## Your goal
A verbatim copy of the data below is the required output.

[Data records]
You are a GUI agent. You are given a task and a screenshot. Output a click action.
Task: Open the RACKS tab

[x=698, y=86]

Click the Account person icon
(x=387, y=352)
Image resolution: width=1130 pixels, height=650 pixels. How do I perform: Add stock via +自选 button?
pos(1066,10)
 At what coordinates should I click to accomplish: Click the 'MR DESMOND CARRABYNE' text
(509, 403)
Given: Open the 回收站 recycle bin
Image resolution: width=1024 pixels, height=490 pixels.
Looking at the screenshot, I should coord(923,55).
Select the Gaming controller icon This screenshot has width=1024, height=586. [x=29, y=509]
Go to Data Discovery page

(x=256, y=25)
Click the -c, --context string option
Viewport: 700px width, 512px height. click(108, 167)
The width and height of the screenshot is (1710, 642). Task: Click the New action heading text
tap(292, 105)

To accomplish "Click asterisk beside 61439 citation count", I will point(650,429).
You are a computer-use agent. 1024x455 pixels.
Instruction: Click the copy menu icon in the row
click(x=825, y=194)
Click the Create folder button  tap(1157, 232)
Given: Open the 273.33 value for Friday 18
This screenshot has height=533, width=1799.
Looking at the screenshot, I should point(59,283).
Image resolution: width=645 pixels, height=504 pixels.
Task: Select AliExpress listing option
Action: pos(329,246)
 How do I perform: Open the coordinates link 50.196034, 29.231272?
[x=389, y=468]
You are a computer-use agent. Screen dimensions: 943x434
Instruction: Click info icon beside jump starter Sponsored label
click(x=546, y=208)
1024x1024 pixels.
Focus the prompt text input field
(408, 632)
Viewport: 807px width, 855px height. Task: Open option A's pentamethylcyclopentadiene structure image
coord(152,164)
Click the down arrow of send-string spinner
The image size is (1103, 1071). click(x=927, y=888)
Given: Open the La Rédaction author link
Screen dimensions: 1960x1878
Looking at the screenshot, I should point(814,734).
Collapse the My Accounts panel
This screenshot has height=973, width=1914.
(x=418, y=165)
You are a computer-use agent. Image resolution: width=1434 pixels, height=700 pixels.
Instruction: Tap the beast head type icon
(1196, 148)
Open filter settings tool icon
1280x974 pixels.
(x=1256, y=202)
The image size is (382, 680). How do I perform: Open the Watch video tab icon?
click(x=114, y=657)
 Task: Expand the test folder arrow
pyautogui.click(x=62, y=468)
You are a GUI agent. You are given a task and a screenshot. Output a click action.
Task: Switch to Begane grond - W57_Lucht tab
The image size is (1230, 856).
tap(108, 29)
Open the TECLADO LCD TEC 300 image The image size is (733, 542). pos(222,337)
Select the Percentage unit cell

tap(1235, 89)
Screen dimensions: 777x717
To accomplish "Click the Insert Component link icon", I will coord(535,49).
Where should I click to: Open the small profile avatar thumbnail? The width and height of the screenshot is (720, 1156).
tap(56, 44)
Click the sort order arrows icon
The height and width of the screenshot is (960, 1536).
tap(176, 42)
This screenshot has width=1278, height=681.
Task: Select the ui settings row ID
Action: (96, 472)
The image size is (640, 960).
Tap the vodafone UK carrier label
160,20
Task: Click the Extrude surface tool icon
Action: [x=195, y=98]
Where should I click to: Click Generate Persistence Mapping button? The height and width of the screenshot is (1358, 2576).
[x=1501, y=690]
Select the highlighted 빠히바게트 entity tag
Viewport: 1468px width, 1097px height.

## Expected answer
You are a GUI agent. You are given a task and a screenshot. Output a click action.
Task: Open the RACKS tab

[x=698, y=86]

Click the Account person icon
(x=387, y=352)
Image resolution: width=1130 pixels, height=650 pixels. How do I perform: Add stock via +自选 button?
pos(1066,10)
 At what coordinates should I click to accomplish: Click the 'MR DESMOND CARRABYNE' text
(509, 403)
Given: Open the 回收站 recycle bin
Image resolution: width=1024 pixels, height=490 pixels.
Looking at the screenshot, I should coord(923,55).
Select the Gaming controller icon This screenshot has width=1024, height=586. [x=29, y=509]
Go to Data Discovery page

(x=256, y=25)
Click the -c, --context string option
Viewport: 700px width, 512px height. click(108, 167)
The width and height of the screenshot is (1710, 642). Task: Click the New action heading text
tap(292, 105)

To accomplish "Click asterisk beside 61439 citation count", I will point(650,429).
You are a computer-use agent. 1024x455 pixels.
Instruction: Click the copy menu icon in the row
click(x=825, y=194)
Click the Create folder button  tap(1157, 232)
Given: Open the 273.33 value for Friday 18
This screenshot has height=533, width=1799.
Looking at the screenshot, I should point(59,283).
Image resolution: width=645 pixels, height=504 pixels.
Task: Select AliExpress listing option
Action: pos(329,246)
 How do I perform: Open the coordinates link 50.196034, 29.231272?
[x=389, y=468]
You are a computer-use agent. Screen dimensions: 943x434
Instruction: Click info icon beside jump starter Sponsored label
click(x=546, y=208)
1024x1024 pixels.
Focus the prompt text input field
(408, 632)
Viewport: 807px width, 855px height. Task: Open option A's pentamethylcyclopentadiene structure image
coord(152,164)
Click the down arrow of send-string spinner
The image size is (1103, 1071). click(x=927, y=888)
Given: Open the La Rédaction author link
Screen dimensions: 1960x1878
Looking at the screenshot, I should point(814,734).
Collapse the My Accounts panel
This screenshot has height=973, width=1914.
(x=418, y=165)
You are a computer-use agent. Image resolution: width=1434 pixels, height=700 pixels.
Instruction: Tap the beast head type icon
(1196, 148)
Open filter settings tool icon
1280x974 pixels.
(x=1256, y=202)
The image size is (382, 680). How do I perform: Open the Watch video tab icon?
click(x=114, y=657)
 Task: Expand the test folder arrow
pyautogui.click(x=62, y=468)
You are a GUI agent. You are given a task and a screenshot. Output a click action.
Task: Switch to Begane grond - W57_Lucht tab
The image size is (1230, 856).
tap(108, 29)
Open the TECLADO LCD TEC 300 image The image size is (733, 542). pos(222,337)
Select the Percentage unit cell

tap(1235, 89)
Screen dimensions: 777x717
To accomplish "Click the Insert Component link icon", I will coord(535,49).
Where should I click to: Open the small profile avatar thumbnail? The width and height of the screenshot is (720, 1156).
tap(56, 44)
Click the sort order arrows icon
The height and width of the screenshot is (960, 1536).
tap(176, 42)
This screenshot has width=1278, height=681.
Task: Select the ui settings row ID
Action: (96, 472)
The image size is (640, 960).
Tap the vodafone UK carrier label
160,20
Task: Click the Extrude surface tool icon
Action: [x=195, y=98]
Where should I click to: Click Generate Persistence Mapping button? The height and width of the screenshot is (1358, 2576).
[x=1501, y=690]
Select the highlighted 빠히바게트 entity tag
Viewport: 1468px width, 1097px height.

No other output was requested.